Open JackKelly opened 2 years ago
Hey Jack, I've been looking over this as part of my project. It's interesting to see this discussion while I'm trying to do something similar. Earlier you said:
I'm perhaps becoming sceptical of the value of predicting full satellite images
Can I ask what the motivation was for forecasting full satellite images in the first place, assuming the eventual goal is always to forecast PV?
Hi @bndxn! The main motivation for predicting satellite imagery was to allow us to pre-train the "satellite predictor" on any rectangle of satellite imagery, even locations with no PV systems (eg over the ocean!). This way, we hoped to get the model to learn cloud dynamics from as much data as possible. The idea is that predicting the movement of clouds is hard, so we want to train the model on as much data as possible.
I still very much believe in the general principle that we want to pre-train part of the ML model on as much satellite imagery as possible! But I now suspect that predicting pixel-by-pixel images is just too onorous. So it might be better to learn an encoder whose latent representation is maximally informative of the latent representation of future satellite imagery
Thanks for getting back to me. Cool, that makes a lot of sense. I'm guessing when there's no PV data, the labels/target is a prediction of the same rectangle, is that right?
I can see how this approach would help generate good predictions of cloud patterns, and I can see how big cloudy patches would have a direct link to PV. Are there some nuances in clouds that this approach would help for, but that don't matter very much from a PV perspective? For example, maybe the satellite imagery gets very good at predicting lots of fine thin cloud vs thin ripply cloud (I am not a cloud expert!) but actually from a PV yield view these two are the same - does that make sense?
-- Ben
That's a good example!
My hunch is that the problem is that it's really hard to predict clouds on a pixel-by-pixel basis. So we're perhaps hurting the model by asking it to do something that's (almost) impossible! So we might be better off predicting high-level, abstract features of the satellite imagery, so we can still learn how clouds evolve from all the available satellite data.

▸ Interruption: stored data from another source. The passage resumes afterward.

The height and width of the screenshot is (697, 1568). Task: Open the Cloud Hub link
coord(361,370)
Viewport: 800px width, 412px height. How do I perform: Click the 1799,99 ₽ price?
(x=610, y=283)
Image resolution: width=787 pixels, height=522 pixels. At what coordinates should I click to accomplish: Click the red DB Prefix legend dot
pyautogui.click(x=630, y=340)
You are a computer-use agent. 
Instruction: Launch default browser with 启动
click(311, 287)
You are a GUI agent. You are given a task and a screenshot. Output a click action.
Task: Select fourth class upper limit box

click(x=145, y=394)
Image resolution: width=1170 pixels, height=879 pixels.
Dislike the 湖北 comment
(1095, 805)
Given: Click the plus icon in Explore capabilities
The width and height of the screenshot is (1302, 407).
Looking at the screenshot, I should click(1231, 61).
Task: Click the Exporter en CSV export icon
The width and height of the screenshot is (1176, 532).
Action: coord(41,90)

Cool, thanks this is really helpful! Is this something that can be captured well with a probabilistic forecast? In this case, does the chain go something like this:
Yes, that looks right!
Although I'm proposing that we don't do Step 3. i.e. the model would never create an explicit pixel-wise prediction of satellite imagery. Instead the "satellite encoder" would be trained to produce latent representations that are maximally informative for future PV (and the future latent state of the satellite encoder) :slightly_smiling_face:
Please do shout if you're interested in trying any (or all!) or this!
PyTorch implementation of Contrastive Predictive Coding: https://github.com/rschwarz15/CPCV2-PyTorch
(Hat tip to @jacobbieker! Thanks Jacob!)
(Actually, my new favourite idea is described in openclimatefix/psuedo-pv-labeller#1! I plan to try openclimatefix/psuedo-pv-labeller#1 before I try contrastive learning. openclimatefix/psuedo-pv-labeller#1 feels like it has many of the same advantages, without some of the complexity of contrastive learning)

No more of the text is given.